Film italo-franco-britannique de Stefano Mordini (2023), avec Riccardo Scarmarcio, Daniel Brühl, Volker Bruch, Katie Clarkson-Hill, Esther Garrel, Bruno Gouery, Kai Portman, Jacopo Rampini, Gianmaria Martini, Axel Gallois, Giulio Brizzi, Rosario Terranova, Illir Jacellari, Hervé Ducroux, Andrea Ascolese… 1h33. Sortie le 7 février 2024.
Le cinéma s’est toujours intéressé à la course automobile à travers des films comme Grand Prix (1966) de John Frankenheimer et Le Mans (1971) de John Sturges qui exaltaient la plus célèbre épreuve d’endurance de la planète ou, plus récemment, Rush (2013) de Ron Howard et Ferrari de Michael Mann, mis en ligne sur Amazon Prime en mars, voire les films d’animation Cars (2006) et Cars 2 (2011) initiés par John Lasseter pour célébrer la formule 1. On peut en revanche s’interroger sur la raison pour laquelle les rallyes n’ont quant à eux jamais vraiment réussi à crever l’écran, sinon épisodiquement à travers le personnage incarné par Jean-Louis Trintignant et mis en scène par Claude Lelouch dans Un homme et une femme (1966) et ses suites. Race for Glory : Audi vs Lancia aborde aujourd’hui ce championnat d’endurance disputé dans des conditions parfois extrêmes à travers la rivalité industrielle qui gouverne les sports mécaniques où une victoire médiatisée constitue la plus efficace des promotions pour les constructeurs automobiles. Par son sujet et la nationalité de ses protagonistes rivaux, le film de Stefano Mordini bénéficiait d’emblée d’une viabilité économique de nature à rassurer ses promoteurs. L’entreprise se présente par ailleurs comme un film-sandwich dont le titre va jusqu’à citer les deux marques qui personnifient la rivalité de deux pays, l’Allemagne et l’Italie, comme la version originale de Le Mans ’66 (2019) de James Mangold mentionnait la concurrence de Ford et Ferrari. Une pratique audacieuse qui s’apparente à ce qu’on qualifiait naguère de publicité clandestine et s’assortit d’une entrave ahurissante à la loi Evin quand il s’agit d’exhiber les carrosseries et autres combinaisons floquées aux couleurs des sponsors. Tout cela sous couvert de reconstituer cet âge d’or du début des années 80 où de telles pratiques étaient encore généralisées. C’est toute l’ambiguïté de Race for Glory : Audi vs Lancia de coller au plus près à cette époque, tout en transgressant en toute impunité les règles ultérieures.
Riccardo Scarmarcio et Gianmaria Martini
La trame du film de Stefano Mordini est dépourvue de surprises, mais s’attarde moins sur les épreuves du championnat du monde des rallyes 1983 que sur les différends qui opposent les dirigeants des deux écuries à la pointe de ce sport dont l’enjeu industriel s’avère colossal. Des rôles campés par Riccardo Scarmarcio, qui a coécrit et coproduit le film, et Daniel Brühl, lesquels rivalisent d’abattage pour encourager les pilotes Hannu Mikkola (Gianmaria Martini) et Walter Röhrl (Volker Bruch) à se surpasser au volant d’une Lancia Rally 037 et d’une Audi Quattro devenues légendaires pour tous les aficionados. La limite du film réside d’ailleurs sans doute dans le fait qu’il s’adresse à un public d’initiés et qu’à trop se concentrer sur ce duel au sommet, il en arrive à reléguer les autres concurrents à jouer les faire-valoir, à l’instar de la pilote française Michèle Mouton qu’incarne Esther Garrel qui fut pourtant une authentique pionnière dans cette discipline.
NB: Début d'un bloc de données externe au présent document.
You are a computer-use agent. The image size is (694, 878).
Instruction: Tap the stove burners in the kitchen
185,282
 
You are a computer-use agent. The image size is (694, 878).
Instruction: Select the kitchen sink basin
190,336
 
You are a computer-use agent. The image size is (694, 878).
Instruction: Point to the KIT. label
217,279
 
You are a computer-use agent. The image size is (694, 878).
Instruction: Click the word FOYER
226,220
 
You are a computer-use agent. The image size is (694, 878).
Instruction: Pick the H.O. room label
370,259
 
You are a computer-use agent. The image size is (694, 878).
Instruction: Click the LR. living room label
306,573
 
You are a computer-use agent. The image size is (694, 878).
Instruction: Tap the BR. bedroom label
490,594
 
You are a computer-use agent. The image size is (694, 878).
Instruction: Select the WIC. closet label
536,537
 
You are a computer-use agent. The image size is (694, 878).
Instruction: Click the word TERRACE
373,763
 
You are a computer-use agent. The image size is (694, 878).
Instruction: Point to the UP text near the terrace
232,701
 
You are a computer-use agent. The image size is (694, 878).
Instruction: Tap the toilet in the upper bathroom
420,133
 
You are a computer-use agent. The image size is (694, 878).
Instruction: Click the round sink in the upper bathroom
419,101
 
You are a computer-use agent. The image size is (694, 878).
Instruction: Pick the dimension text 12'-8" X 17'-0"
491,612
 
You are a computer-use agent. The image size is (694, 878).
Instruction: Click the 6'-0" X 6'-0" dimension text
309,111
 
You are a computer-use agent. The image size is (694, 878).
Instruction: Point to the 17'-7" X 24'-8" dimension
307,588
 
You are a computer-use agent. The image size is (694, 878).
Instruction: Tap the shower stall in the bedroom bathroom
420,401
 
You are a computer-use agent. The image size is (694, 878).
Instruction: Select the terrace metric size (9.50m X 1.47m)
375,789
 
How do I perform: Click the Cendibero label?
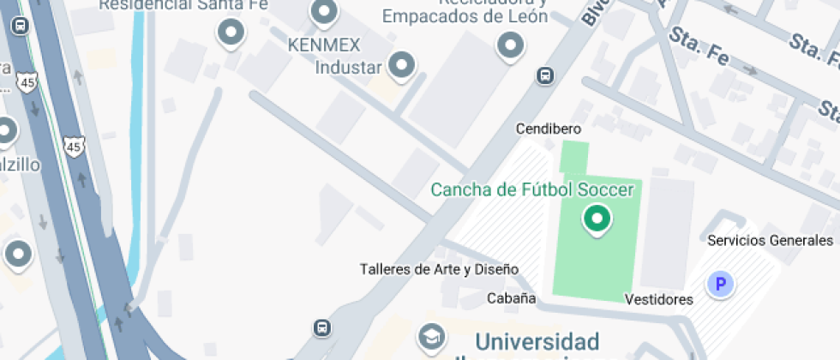point(549,129)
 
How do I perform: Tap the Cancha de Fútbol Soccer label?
point(531,189)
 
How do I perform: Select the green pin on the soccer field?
point(597,218)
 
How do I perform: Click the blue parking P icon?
point(721,285)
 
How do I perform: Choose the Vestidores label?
point(658,299)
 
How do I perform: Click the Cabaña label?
point(511,298)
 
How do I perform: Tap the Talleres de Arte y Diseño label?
point(439,269)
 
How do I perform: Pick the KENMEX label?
point(325,45)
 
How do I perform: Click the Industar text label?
point(348,67)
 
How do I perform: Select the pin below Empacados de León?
point(511,45)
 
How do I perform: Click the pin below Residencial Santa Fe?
point(231,33)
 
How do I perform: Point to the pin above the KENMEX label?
point(323,12)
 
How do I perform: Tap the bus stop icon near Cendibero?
point(544,75)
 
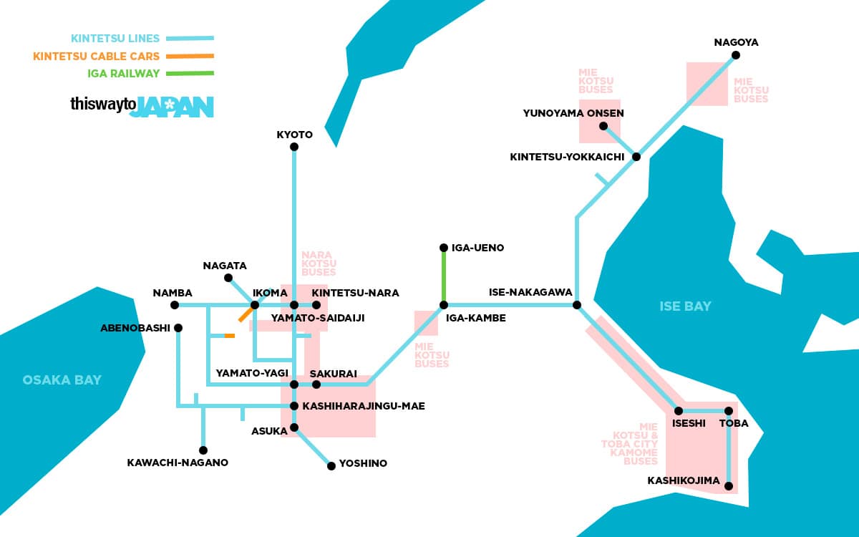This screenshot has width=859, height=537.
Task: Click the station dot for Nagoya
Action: point(735,55)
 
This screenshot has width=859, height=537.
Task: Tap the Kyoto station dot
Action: point(294,147)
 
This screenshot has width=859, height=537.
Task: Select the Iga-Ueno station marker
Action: point(444,248)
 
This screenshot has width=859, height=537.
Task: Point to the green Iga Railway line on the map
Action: point(444,276)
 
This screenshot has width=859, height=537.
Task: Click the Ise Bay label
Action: point(685,306)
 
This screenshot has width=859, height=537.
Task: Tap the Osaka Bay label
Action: point(62,379)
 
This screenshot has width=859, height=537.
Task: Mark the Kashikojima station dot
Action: point(729,486)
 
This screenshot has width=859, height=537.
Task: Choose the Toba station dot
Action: point(729,411)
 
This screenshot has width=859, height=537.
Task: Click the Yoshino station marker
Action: point(331,466)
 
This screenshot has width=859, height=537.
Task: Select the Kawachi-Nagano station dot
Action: point(203,450)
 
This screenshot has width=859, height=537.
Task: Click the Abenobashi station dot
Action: point(178,328)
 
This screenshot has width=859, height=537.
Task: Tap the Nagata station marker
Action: point(228,278)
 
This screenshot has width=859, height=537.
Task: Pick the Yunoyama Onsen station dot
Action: point(603,126)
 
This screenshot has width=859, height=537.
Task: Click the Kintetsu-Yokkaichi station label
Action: point(567,157)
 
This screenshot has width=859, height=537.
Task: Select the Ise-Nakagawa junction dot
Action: point(577,305)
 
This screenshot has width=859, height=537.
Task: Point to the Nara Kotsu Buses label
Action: point(319,263)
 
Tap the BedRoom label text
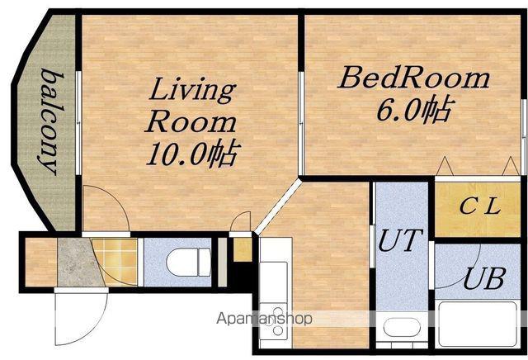click(414, 78)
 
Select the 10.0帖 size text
click(193, 154)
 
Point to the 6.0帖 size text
click(413, 110)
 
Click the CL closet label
click(479, 206)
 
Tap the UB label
click(484, 279)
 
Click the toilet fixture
click(189, 263)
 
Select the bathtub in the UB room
click(478, 324)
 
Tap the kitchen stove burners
click(275, 321)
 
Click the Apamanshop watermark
click(264, 319)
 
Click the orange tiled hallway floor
click(116, 262)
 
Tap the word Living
click(192, 90)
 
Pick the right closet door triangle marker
click(511, 166)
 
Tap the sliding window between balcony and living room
click(78, 123)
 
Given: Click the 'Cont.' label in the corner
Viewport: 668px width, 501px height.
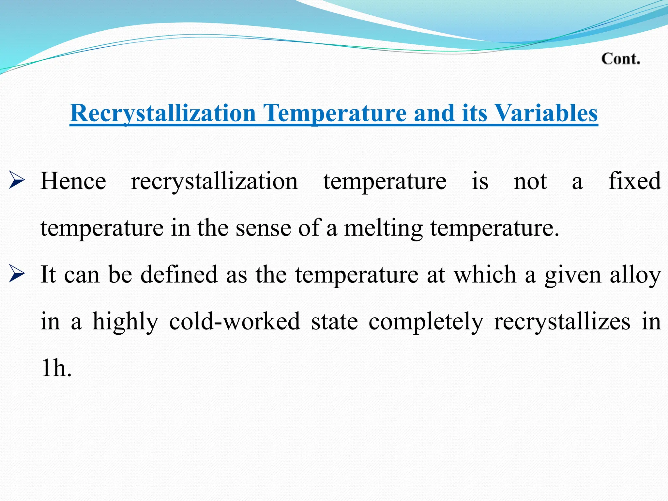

C’est à la fois une erreur historique et une bourde regrettable à une époque où la réhabilitation des figures féminines dans tous les domaines est plus que jamais à l’ordre du jour. Par ailleurs, la nature même des rallyes à étapes dont la durée et le tracé sont plus démesurés que spectaculaires ne possède pas à l’écran un impact comparable à celui des courses traditionnelles circonscrites dans l’espace et dans le temps, plus propices aux morceaux de bravoure et aux rebondissements. Le grand public risque quant à lui d’être légitimement rebuté par ces rituels codés pour initiés où, contrairement à ce qu’affirme la rengaine, rien ne sert de courir, il faut partir et surtout… arriver à point.